Show me each line of the listing below where the word "computer" appears.
──────────
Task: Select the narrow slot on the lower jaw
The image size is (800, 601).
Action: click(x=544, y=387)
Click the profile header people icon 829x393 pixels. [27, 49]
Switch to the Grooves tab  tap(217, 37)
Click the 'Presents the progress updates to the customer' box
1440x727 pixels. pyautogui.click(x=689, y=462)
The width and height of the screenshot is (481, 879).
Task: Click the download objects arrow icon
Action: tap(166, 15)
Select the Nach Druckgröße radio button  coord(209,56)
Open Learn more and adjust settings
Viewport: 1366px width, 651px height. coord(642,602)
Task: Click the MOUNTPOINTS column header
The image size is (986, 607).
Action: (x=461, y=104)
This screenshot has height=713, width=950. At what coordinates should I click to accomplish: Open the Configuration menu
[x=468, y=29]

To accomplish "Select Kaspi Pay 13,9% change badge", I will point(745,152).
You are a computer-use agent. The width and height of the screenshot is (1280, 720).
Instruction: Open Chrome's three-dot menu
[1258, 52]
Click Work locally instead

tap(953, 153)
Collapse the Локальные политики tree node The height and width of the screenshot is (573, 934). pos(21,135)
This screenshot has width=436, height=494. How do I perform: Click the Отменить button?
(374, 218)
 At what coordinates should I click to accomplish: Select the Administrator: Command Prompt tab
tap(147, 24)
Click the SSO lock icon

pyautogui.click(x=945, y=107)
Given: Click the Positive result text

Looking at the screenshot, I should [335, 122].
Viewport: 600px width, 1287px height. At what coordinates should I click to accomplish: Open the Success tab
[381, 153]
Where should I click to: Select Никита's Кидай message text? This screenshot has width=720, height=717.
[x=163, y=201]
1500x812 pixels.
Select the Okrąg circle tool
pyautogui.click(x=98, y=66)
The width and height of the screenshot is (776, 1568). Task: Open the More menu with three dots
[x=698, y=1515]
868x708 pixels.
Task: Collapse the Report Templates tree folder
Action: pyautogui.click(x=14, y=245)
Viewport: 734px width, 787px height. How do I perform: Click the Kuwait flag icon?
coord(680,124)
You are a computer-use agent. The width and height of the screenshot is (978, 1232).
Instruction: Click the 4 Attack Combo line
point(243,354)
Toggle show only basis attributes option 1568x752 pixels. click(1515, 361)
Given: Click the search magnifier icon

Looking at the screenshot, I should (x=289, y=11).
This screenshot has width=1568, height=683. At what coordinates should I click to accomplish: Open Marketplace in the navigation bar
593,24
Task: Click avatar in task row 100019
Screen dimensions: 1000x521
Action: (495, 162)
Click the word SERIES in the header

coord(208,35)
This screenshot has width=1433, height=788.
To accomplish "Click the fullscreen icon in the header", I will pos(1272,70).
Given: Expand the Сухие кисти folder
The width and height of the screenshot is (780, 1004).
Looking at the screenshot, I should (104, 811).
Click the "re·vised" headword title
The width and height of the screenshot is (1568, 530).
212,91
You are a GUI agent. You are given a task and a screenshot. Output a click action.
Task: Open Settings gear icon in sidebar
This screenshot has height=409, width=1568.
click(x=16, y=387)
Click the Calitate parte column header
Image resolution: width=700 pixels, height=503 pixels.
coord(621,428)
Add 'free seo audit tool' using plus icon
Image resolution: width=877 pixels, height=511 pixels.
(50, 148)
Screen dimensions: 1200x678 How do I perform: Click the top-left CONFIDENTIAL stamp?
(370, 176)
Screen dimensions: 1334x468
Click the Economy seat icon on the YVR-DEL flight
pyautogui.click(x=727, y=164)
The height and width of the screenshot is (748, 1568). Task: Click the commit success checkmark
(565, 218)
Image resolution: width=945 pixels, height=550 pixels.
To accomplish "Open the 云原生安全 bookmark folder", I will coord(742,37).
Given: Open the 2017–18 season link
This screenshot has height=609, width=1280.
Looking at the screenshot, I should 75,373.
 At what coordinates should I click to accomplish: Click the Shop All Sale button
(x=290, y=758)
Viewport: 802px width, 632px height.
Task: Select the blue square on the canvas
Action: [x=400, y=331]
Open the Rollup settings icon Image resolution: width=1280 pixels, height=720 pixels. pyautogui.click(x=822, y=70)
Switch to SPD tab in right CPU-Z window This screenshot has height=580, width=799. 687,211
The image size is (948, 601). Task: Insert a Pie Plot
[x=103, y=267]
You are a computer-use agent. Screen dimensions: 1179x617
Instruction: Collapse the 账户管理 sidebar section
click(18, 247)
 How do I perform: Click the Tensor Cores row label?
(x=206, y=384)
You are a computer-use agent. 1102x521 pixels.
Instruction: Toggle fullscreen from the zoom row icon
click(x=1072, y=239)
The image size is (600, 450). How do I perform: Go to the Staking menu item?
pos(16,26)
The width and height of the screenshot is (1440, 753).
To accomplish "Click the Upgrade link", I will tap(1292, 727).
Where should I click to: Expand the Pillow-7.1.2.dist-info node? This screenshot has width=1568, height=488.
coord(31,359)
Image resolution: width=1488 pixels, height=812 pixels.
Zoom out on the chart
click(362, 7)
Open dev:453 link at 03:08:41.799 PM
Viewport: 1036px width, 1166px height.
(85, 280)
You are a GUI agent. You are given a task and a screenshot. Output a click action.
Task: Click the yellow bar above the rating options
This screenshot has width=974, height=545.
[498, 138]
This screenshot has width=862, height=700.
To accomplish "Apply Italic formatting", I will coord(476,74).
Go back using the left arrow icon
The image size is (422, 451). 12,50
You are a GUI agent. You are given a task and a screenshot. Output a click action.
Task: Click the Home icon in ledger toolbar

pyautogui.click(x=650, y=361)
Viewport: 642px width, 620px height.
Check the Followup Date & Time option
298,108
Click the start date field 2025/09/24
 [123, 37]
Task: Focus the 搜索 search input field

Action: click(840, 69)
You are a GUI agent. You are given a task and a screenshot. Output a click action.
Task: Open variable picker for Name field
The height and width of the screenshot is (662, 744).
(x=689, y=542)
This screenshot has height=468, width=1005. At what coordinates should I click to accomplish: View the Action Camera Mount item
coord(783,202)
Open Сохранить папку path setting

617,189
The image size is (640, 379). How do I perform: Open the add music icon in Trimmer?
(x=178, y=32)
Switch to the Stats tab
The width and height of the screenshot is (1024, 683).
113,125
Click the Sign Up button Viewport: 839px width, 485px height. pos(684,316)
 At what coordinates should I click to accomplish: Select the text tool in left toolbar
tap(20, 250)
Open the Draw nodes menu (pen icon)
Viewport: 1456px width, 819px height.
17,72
──────────
* SOLUTION TO THIS TASK *
You are a computer-use agent. The width and height of the screenshot is (1280, 720).
You are a computer-use agent. The width and height of the screenshot is (978, 1232).
You are a computer-use agent. Screen dimensions: 1179x617
You are a computer-use agent. 1102x521 pixels.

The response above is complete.